In the forum thread below, list every item that the sentence beginning "Use a knife" says the writer uses when eating.

### DOCUMENT EXCERPT
▽

I hear ya about a chin cut and shaving, been there done that.
Is there a name for that condition? Veins turning to bone, penis falling off. I’m betting it’s some big long name like…Bonetoxicveinpenisdropoff-itist.
When I’m constipated this always puts a smile on my face:D
asteroids, hemmeroids, constipated-oids. not a fun time. use them to your advantage by making the ladies feel sorry for you, get narried then you can have much groin parties funnage.
Glad to hear that you do not have DISH (Diffuse Idiopathic Skeletal Hyperostis)
i was going to say the same thing.
Thanks for your concern:D
How’s bout some entertainment?
On a serious note…
I really would like to know if anyone here has switched from DISH to DIRECT then wish they hadn’t of.
98.7% of the time put my dinner on a dish but once in a great while I’ll eat direct from the cooking vessel- and most often that’s when I made Lobster/Bacon Mac&Cheese.
Use a knife,fork and spoon and a knapkin when I eat. No Spork* for me.
Patent Information: 1970 Official Gaz. (U.S. Patent Office) 11 Aug. tm 65 Van Brode Milling Co., Inc., Clinton, Mass… Spork for Combination Plastic Spoon, Fork and Knife
Ultimate Geek Spork------- this might crinkle my pants…
The spork is already a multi-function tool, so obviously the more functions you can add to it, the better it will be. This Ultimate Geek Spork will not only stab tater tots and carry soup to your mouth, it’s also Bluetooth ™ enabled, USB compatible, wireless, a laser pointer, a compass, an ultra-violet flashlight, an emergency beacon, a label maker, a pepper sprayer, a thermometer, a GPS positioning unit, a makeup mirror, a glass cutter, a calorie tracker, a pedometer, a cellular phone and an 8GB flash drive. Twitters what you eat and sounds an emergency clarion when food you are about to eat is at an uncomfortably warm temperature or is just plain over-spiced. If James Bond was a total nerd and had a spork, this would be i
I’m getting this impression nobody gives a damn about DISH/DIRECT, hahahaha!!!

△

Records contained in a dataset

▽

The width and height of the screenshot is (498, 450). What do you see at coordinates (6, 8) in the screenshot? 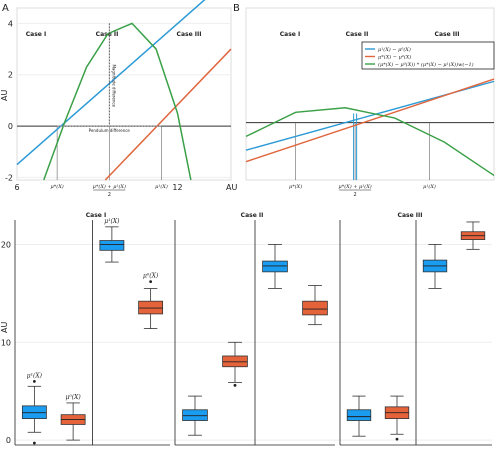
I see `panel-a-letter: A` at bounding box center [6, 8].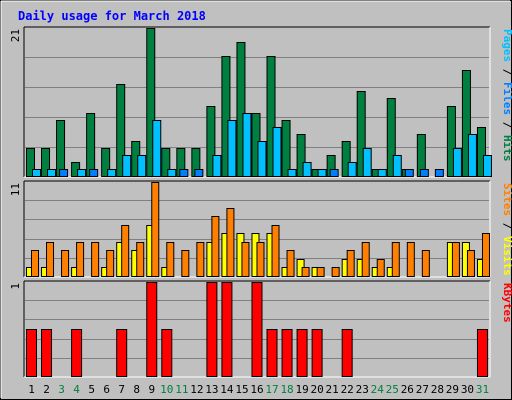  Describe the element at coordinates (482, 390) in the screenshot. I see `x-tick-label: 31` at that location.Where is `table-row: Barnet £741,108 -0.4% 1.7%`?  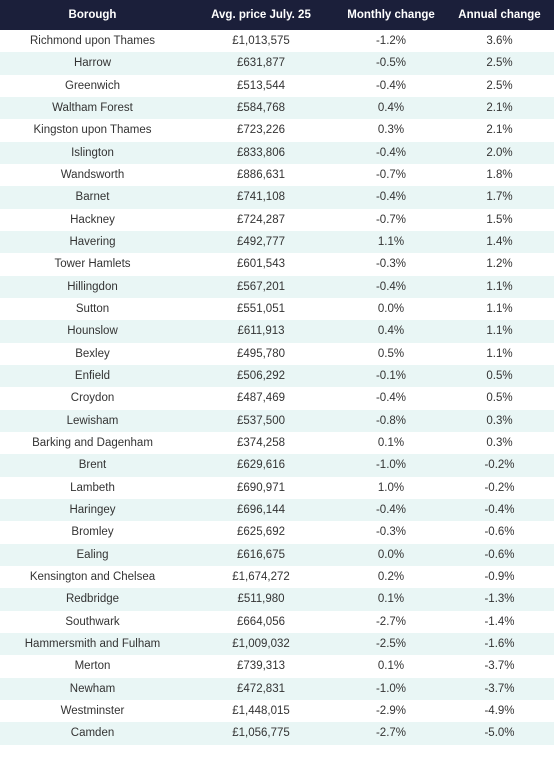 table-row: Barnet £741,108 -0.4% 1.7% is located at coordinates (277, 198).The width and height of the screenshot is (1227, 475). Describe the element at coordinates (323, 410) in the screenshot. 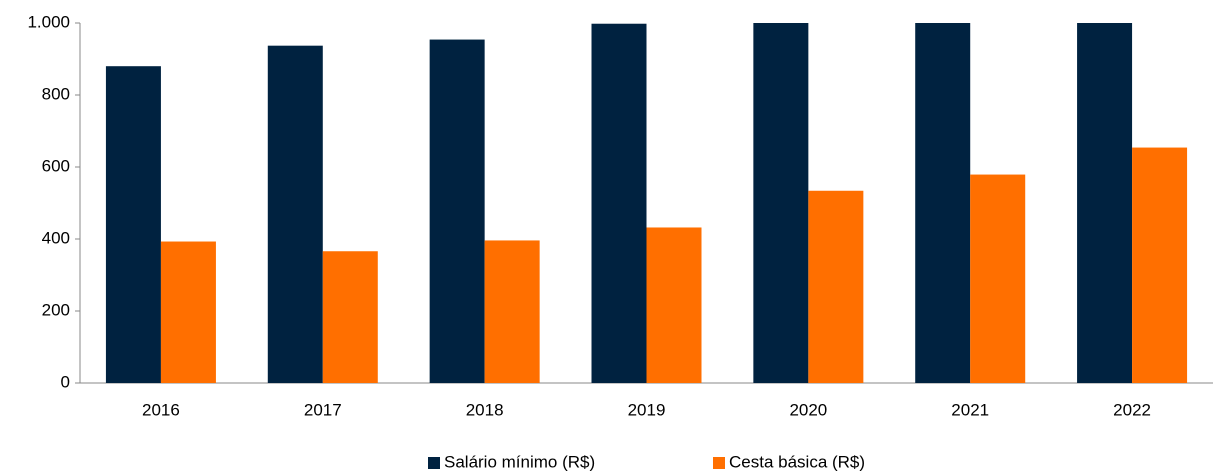

I see `x-tick-label: 2017` at that location.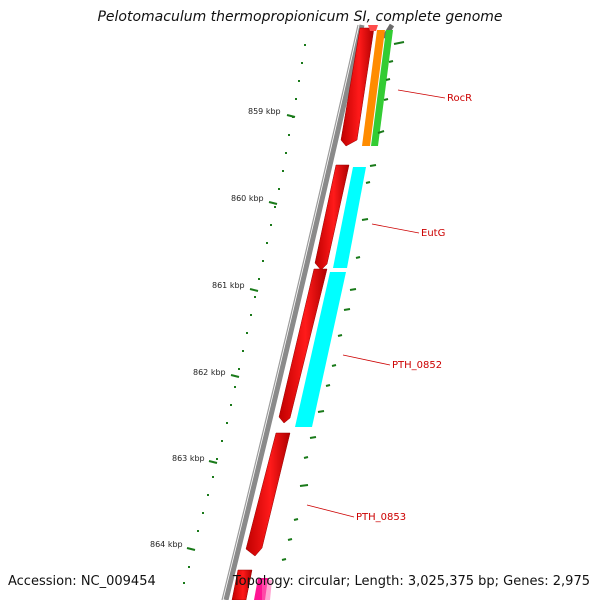  I want to click on gene-label-pth-0852: PTH_0852, so click(417, 366).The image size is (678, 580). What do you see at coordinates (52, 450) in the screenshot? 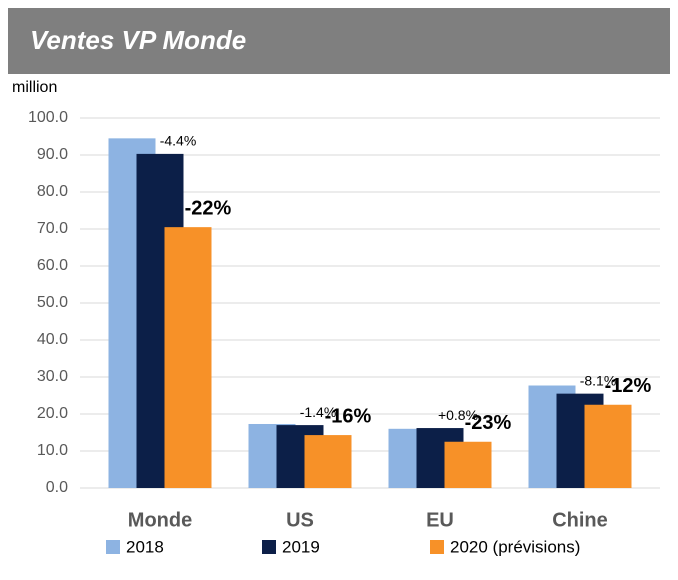
I see `y-tick-label: 10.0` at bounding box center [52, 450]. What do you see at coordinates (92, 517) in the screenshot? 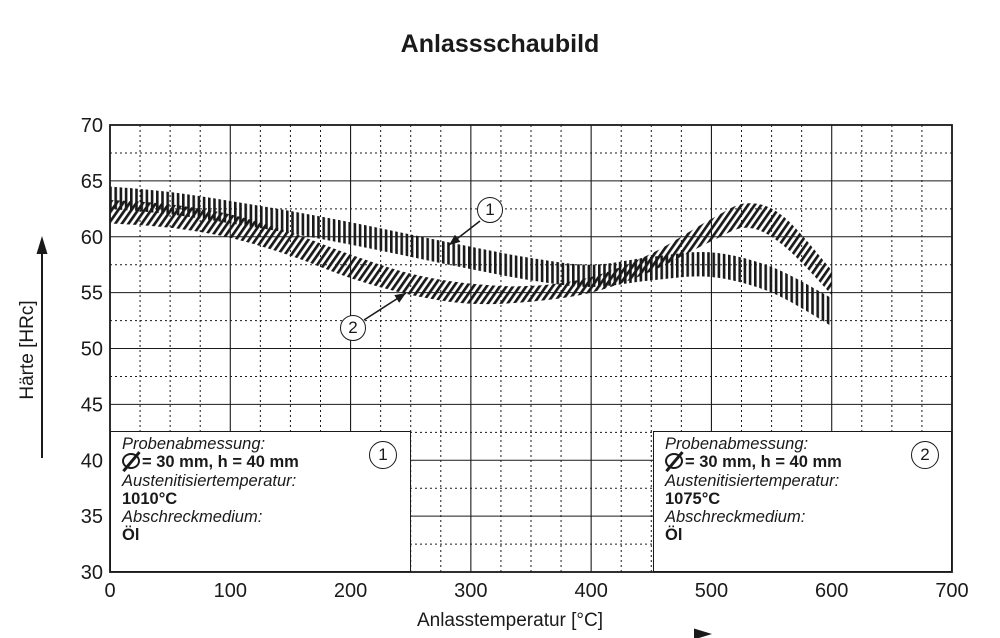
I see `y-tick-label: 35` at bounding box center [92, 517].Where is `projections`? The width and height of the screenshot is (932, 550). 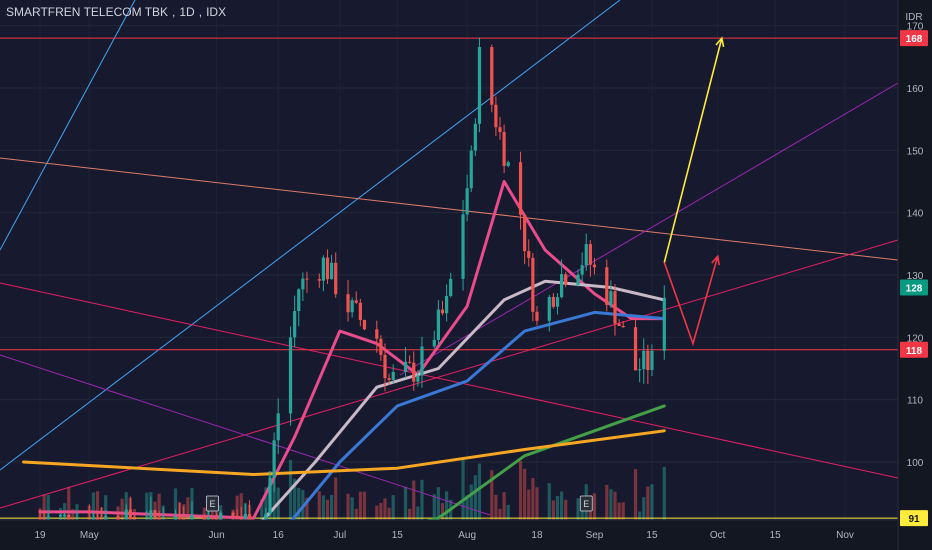
projections is located at coordinates (694, 192).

△

### SOLUTION TO THIS EXERCISE
knife, fork, spoon, knapkin